Court Opinion

ID: 7942288
Source: CourtListenerOpinion
Date Created: 2022-09-08 23:16:17.117668+00
Date Added: 2024-06-11T16:33:46.561067
License: Public Domain

Grant, J.
{dissenting). I think the record shows *523that the plaintiff made a case proper to be submitted to the jury, under the majority opinion in Noe v. Railway Co., 133 Mich. 152 (94 N. W. 743). But I think the judgment should be reversed for another reason. The attorney for the plaintiff, in his argument to the jury, called the defendant’s witnesses “cattle.” The attorney for the defendant properly took an exception, when the court said:
“ I hardly think I would make those remarks. I would hardly class them as cattle.
“ Mr. Henigan: I will retract that.
“Mr. Barkworth: I don’t think the judge’s remark cures the error. I don’t want to waive my exception.”
Counsel do not make such remarks to juries unless they think that they and their clients will profit thereby. It is true that such unjustifiable and uncalled-for remarks ought to be prejudicial to the cause of the one in whose interests they are made. But courts have universally recognized the fact that counsel make them for a purpose, viz., to prejudice the jury. Courts cannot say that that purpose has not been accomplished, and have, as a rule, reversed judgments for the use of such language, unless the court has promptly rebuked the attorney, and so instructed the jury as naturally to counteract the poison of the language. The language in this case deserved a prompt and severe rebuke. So far from the language of the court being a rebuke, I think it rather added to the sting. Such mild language would rather convey the idea that there was some doubt in the mind of the judge as to the impropriety of the language.

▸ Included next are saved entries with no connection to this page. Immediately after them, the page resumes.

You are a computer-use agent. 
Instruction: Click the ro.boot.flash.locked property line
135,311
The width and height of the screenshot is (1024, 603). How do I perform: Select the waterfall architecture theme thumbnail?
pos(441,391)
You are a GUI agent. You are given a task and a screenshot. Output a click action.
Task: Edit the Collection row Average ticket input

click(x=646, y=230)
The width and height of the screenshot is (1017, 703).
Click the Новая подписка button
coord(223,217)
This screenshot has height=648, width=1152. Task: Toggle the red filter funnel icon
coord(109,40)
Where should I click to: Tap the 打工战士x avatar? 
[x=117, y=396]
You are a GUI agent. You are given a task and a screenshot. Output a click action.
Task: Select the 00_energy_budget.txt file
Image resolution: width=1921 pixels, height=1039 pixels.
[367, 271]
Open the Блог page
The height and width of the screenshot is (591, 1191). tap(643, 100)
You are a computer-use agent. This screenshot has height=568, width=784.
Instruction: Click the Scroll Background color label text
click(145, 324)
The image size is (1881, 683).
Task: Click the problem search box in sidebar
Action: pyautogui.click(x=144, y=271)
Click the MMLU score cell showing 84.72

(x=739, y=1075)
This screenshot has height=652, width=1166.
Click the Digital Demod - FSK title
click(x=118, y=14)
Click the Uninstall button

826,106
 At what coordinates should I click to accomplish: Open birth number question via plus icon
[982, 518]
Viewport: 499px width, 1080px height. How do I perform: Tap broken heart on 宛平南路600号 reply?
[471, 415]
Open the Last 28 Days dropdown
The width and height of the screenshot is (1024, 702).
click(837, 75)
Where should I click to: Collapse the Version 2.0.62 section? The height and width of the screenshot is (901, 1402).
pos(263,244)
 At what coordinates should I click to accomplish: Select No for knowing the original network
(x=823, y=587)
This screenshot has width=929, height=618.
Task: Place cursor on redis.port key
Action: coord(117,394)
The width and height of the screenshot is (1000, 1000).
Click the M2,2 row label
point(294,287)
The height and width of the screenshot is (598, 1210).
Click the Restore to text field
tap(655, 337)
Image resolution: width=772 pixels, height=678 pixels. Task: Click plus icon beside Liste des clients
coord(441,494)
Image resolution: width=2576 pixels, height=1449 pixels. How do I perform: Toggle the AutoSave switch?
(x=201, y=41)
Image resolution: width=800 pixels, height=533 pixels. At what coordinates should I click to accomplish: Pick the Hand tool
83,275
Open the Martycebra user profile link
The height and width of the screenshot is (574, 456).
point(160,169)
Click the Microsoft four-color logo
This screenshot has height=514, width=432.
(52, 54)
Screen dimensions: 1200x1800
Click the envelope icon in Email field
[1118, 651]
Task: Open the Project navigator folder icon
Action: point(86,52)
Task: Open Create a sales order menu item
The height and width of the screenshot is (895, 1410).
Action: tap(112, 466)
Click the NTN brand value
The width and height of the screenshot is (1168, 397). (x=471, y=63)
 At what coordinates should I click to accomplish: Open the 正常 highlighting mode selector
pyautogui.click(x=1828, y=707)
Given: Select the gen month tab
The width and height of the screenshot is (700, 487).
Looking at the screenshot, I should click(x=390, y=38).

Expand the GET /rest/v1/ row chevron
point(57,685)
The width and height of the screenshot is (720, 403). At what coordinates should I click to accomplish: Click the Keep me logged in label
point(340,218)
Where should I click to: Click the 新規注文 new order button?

Nor do I think that the retraction took away the sting. It is one of those cases where the courts hold that the effect of the language is not removed by a retraction. If it be the rule that a retraction is the antidote, attorneys disposed to indulge in such unprofessional conduct will, for the sake of the effect upon the jury, use the language, and then say they retract it. The only proper antidote is the prompt and sharp rebuke of the presiding judge, and an instruction to the jury.